Segment Open
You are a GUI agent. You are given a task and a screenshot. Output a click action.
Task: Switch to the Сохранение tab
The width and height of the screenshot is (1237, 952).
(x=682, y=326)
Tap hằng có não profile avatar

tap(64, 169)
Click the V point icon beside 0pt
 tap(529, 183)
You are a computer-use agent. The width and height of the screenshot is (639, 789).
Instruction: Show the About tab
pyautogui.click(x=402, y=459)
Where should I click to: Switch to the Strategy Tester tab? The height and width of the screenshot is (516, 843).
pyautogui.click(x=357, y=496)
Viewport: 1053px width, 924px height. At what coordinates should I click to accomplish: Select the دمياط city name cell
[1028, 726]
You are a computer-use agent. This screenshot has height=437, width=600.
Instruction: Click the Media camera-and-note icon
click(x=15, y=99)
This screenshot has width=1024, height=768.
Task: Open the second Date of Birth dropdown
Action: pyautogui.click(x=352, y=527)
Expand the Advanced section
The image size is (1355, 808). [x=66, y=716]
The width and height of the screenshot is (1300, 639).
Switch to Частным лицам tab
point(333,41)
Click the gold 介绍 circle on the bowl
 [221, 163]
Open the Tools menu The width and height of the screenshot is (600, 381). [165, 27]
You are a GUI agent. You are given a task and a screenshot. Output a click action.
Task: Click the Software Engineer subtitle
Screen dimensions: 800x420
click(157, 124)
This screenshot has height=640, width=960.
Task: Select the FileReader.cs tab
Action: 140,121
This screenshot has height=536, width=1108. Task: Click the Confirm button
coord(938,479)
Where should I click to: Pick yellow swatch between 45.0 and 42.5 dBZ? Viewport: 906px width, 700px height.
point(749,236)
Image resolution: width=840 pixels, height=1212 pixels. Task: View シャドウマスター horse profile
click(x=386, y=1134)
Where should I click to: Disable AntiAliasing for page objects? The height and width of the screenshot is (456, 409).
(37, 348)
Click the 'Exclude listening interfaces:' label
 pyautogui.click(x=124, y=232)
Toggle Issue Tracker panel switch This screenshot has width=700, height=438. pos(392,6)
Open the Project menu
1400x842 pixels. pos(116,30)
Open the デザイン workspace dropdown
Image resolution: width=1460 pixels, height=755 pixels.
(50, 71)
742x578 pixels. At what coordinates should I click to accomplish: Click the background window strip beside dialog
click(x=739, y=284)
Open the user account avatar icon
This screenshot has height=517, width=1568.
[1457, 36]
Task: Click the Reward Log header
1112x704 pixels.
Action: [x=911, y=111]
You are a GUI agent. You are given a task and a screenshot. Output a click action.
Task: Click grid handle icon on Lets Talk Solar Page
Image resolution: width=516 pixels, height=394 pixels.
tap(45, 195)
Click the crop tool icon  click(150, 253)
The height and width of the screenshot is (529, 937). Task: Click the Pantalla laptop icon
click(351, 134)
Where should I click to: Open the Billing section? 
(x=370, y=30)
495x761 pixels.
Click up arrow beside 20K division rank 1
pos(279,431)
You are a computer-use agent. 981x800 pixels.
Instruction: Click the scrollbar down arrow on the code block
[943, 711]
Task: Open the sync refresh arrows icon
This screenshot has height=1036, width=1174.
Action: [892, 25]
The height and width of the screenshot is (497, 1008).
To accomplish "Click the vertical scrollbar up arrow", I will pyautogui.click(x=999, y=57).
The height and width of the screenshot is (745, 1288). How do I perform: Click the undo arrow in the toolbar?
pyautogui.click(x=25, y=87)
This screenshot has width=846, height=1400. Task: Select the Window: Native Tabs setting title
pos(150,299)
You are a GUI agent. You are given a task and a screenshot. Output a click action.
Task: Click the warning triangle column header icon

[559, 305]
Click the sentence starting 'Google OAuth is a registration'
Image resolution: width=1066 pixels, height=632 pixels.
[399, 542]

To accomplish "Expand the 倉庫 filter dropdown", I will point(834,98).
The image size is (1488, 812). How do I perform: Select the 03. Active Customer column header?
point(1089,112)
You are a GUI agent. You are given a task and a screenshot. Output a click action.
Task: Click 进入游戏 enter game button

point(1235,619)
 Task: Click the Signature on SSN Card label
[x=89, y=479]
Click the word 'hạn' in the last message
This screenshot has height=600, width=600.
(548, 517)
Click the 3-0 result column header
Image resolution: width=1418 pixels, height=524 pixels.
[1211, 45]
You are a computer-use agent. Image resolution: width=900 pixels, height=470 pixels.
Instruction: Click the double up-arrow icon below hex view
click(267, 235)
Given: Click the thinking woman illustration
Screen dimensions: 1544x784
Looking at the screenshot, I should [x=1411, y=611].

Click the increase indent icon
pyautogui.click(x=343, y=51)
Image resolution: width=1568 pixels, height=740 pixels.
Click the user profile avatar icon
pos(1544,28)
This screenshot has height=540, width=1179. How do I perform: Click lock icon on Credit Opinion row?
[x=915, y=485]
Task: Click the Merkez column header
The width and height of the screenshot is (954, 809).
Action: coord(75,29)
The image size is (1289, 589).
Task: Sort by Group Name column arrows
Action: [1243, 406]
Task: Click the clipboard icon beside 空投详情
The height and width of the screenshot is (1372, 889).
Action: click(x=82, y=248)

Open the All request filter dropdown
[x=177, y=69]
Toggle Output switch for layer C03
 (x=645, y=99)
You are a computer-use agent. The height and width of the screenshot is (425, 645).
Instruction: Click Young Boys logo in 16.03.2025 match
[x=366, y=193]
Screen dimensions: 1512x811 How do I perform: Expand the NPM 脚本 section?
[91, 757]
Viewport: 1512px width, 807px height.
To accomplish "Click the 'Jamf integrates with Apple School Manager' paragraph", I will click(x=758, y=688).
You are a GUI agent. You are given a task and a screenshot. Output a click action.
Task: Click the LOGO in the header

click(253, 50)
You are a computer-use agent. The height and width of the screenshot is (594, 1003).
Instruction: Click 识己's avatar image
Segment Closed
In this exercise, reproduce the material word for word, in full.

* [OUTPUT FOR THIS TASK]:
You are a GUI agent. You are given a task and a screenshot. Output a click action.
Task: Switch to the Сохранение tab
The width and height of the screenshot is (1237, 952).
(x=682, y=326)
Tap hằng có não profile avatar

tap(64, 169)
Click the V point icon beside 0pt
 tap(529, 183)
You are a computer-use agent. The width and height of the screenshot is (639, 789).
Instruction: Show the About tab
pyautogui.click(x=402, y=459)
Where should I click to: Switch to the Strategy Tester tab? The height and width of the screenshot is (516, 843).
pyautogui.click(x=357, y=496)
Viewport: 1053px width, 924px height. At what coordinates should I click to accomplish: Select the دمياط city name cell
[1028, 726]
You are a computer-use agent. This screenshot has height=437, width=600.
Instruction: Click the Media camera-and-note icon
click(x=15, y=99)
This screenshot has width=1024, height=768.
Task: Open the second Date of Birth dropdown
Action: pyautogui.click(x=352, y=527)
Expand the Advanced section
The image size is (1355, 808). [x=66, y=716]
The width and height of the screenshot is (1300, 639).
Switch to Частным лицам tab
point(333,41)
Click the gold 介绍 circle on the bowl
 [221, 163]
Open the Tools menu The width and height of the screenshot is (600, 381). [165, 27]
You are a GUI agent. You are given a task and a screenshot. Output a click action.
Task: Click the Software Engineer subtitle
Screen dimensions: 800x420
click(157, 124)
This screenshot has height=640, width=960.
Task: Select the FileReader.cs tab
Action: 140,121
This screenshot has height=536, width=1108. Task: Click the Confirm button
coord(938,479)
Where should I click to: Pick yellow swatch between 45.0 and 42.5 dBZ? Viewport: 906px width, 700px height.
point(749,236)
Image resolution: width=840 pixels, height=1212 pixels. Task: View シャドウマスター horse profile
click(x=386, y=1134)
Where should I click to: Disable AntiAliasing for page objects? The height and width of the screenshot is (456, 409).
(37, 348)
Click the 'Exclude listening interfaces:' label
 pyautogui.click(x=124, y=232)
Toggle Issue Tracker panel switch This screenshot has width=700, height=438. pos(392,6)
Open the Project menu
1400x842 pixels. pos(116,30)
Open the デザイン workspace dropdown
Image resolution: width=1460 pixels, height=755 pixels.
(50, 71)
742x578 pixels. At what coordinates should I click to accomplish: Click the background window strip beside dialog
click(x=739, y=284)
Open the user account avatar icon
This screenshot has height=517, width=1568.
[1457, 36]
Task: Click the Reward Log header
1112x704 pixels.
Action: [x=911, y=111]
You are a GUI agent. You are given a task and a screenshot. Output a click action.
Task: Click grid handle icon on Lets Talk Solar Page
Image resolution: width=516 pixels, height=394 pixels.
tap(45, 195)
Click the crop tool icon  click(150, 253)
The height and width of the screenshot is (529, 937). Task: Click the Pantalla laptop icon
click(351, 134)
Where should I click to: Open the Billing section? 
(x=370, y=30)
495x761 pixels.
Click up arrow beside 20K division rank 1
pos(279,431)
You are a computer-use agent. 981x800 pixels.
Instruction: Click the scrollbar down arrow on the code block
[943, 711]
Task: Open the sync refresh arrows icon
This screenshot has height=1036, width=1174.
Action: [892, 25]
The height and width of the screenshot is (497, 1008).
To accomplish "Click the vertical scrollbar up arrow", I will pyautogui.click(x=999, y=57).
The height and width of the screenshot is (745, 1288). How do I perform: Click the undo arrow in the toolbar?
pyautogui.click(x=25, y=87)
This screenshot has width=846, height=1400. Task: Select the Window: Native Tabs setting title
pos(150,299)
You are a GUI agent. You are given a task and a screenshot. Output a click action.
Task: Click the warning triangle column header icon

[559, 305]
Click the sentence starting 'Google OAuth is a registration'
Image resolution: width=1066 pixels, height=632 pixels.
[399, 542]

To accomplish "Expand the 倉庫 filter dropdown", I will point(834,98).
The image size is (1488, 812). How do I perform: Select the 03. Active Customer column header?
point(1089,112)
You are a GUI agent. You are given a task and a screenshot. Output a click action.
Task: Click 进入游戏 enter game button

point(1235,619)
 Task: Click the Signature on SSN Card label
[x=89, y=479]
Click the word 'hạn' in the last message
This screenshot has height=600, width=600.
(548, 517)
Click the 3-0 result column header
Image resolution: width=1418 pixels, height=524 pixels.
[1211, 45]
You are a computer-use agent. Image resolution: width=900 pixels, height=470 pixels.
Instruction: Click the double up-arrow icon below hex view
click(267, 235)
Given: Click the thinking woman illustration
Screen dimensions: 1544x784
Looking at the screenshot, I should [x=1411, y=611].

Click the increase indent icon
pyautogui.click(x=343, y=51)
Image resolution: width=1568 pixels, height=740 pixels.
Click the user profile avatar icon
pos(1544,28)
This screenshot has height=540, width=1179. How do I perform: Click lock icon on Credit Opinion row?
[x=915, y=485]
Task: Click the Merkez column header
The width and height of the screenshot is (954, 809).
Action: coord(75,29)
The image size is (1289, 589).
Task: Sort by Group Name column arrows
Action: [1243, 406]
Task: Click the clipboard icon beside 空投详情
The height and width of the screenshot is (1372, 889).
Action: click(x=82, y=248)

Open the All request filter dropdown
[x=177, y=69]
Toggle Output switch for layer C03
 (x=645, y=99)
You are a computer-use agent. The height and width of the screenshot is (425, 645).
Instruction: Click Young Boys logo in 16.03.2025 match
[x=366, y=193]
Screen dimensions: 1512x811 How do I perform: Expand the NPM 脚本 section?
[91, 757]
Viewport: 1512px width, 807px height.
To accomplish "Click the 'Jamf integrates with Apple School Manager' paragraph", I will click(x=758, y=688).
You are a GUI agent. You are given a task and a screenshot. Output a click action.
Task: Click the LOGO in the header

click(253, 50)
You are a computer-use agent. The height and width of the screenshot is (594, 1003).
Instruction: Click 识己's avatar image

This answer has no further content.